*Work request*. Copy every line of the records below that holds the word "speaker".

-.-.-

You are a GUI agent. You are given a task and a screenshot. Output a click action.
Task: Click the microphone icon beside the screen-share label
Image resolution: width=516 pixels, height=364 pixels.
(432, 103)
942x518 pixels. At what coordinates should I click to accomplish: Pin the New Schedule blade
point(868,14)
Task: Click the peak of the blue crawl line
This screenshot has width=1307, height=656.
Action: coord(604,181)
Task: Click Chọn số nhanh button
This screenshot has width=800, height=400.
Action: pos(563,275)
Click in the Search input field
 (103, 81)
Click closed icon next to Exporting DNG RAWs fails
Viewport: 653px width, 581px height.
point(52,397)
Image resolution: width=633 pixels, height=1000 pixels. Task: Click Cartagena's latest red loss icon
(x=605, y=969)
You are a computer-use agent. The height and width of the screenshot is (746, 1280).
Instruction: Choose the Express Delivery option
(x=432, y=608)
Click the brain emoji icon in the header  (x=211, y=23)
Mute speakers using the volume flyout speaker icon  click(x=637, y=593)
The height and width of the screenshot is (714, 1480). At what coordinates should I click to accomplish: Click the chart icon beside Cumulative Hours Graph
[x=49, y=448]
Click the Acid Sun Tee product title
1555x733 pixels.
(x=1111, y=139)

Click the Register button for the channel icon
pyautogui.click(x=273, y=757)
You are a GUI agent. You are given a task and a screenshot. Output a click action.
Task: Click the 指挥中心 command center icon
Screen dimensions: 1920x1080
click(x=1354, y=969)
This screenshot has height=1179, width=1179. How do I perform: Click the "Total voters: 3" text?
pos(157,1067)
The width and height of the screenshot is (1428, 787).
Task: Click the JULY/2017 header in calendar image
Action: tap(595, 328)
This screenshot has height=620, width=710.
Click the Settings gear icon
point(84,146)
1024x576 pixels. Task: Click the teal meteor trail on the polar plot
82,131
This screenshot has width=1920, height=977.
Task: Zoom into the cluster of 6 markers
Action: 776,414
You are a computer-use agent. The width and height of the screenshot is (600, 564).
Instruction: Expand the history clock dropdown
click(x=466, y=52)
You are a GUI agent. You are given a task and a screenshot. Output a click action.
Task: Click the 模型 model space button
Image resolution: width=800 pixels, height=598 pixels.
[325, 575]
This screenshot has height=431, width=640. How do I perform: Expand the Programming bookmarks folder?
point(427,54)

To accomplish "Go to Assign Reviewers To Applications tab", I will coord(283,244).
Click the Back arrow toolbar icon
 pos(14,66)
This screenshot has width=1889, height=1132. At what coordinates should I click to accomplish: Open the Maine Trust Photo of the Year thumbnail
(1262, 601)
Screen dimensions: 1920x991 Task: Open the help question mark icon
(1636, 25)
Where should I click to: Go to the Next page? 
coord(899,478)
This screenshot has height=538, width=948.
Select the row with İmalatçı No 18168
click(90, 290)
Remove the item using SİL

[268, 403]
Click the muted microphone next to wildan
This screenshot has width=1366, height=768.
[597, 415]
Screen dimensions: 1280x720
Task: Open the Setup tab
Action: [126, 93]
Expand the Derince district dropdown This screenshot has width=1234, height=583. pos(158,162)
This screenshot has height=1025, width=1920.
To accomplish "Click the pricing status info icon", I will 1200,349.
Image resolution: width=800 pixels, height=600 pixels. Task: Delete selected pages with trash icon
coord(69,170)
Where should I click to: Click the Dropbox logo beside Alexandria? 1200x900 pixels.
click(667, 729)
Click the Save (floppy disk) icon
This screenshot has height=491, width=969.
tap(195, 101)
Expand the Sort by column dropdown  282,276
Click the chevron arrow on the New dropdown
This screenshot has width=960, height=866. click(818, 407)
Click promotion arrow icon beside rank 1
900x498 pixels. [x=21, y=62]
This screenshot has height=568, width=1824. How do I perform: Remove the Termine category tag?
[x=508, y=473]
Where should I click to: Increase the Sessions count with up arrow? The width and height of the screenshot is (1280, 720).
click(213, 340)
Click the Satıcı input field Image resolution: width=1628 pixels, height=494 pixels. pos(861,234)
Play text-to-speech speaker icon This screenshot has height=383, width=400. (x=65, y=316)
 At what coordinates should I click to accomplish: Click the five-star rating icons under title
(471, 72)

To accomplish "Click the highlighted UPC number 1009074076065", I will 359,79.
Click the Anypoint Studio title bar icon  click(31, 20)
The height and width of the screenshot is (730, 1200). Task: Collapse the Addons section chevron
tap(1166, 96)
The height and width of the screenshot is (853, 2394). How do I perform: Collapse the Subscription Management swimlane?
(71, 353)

-.-.-

*Output for this task*.
Mute speakers using the volume flyout speaker icon  click(x=637, y=593)
Play text-to-speech speaker icon This screenshot has height=383, width=400. (x=65, y=316)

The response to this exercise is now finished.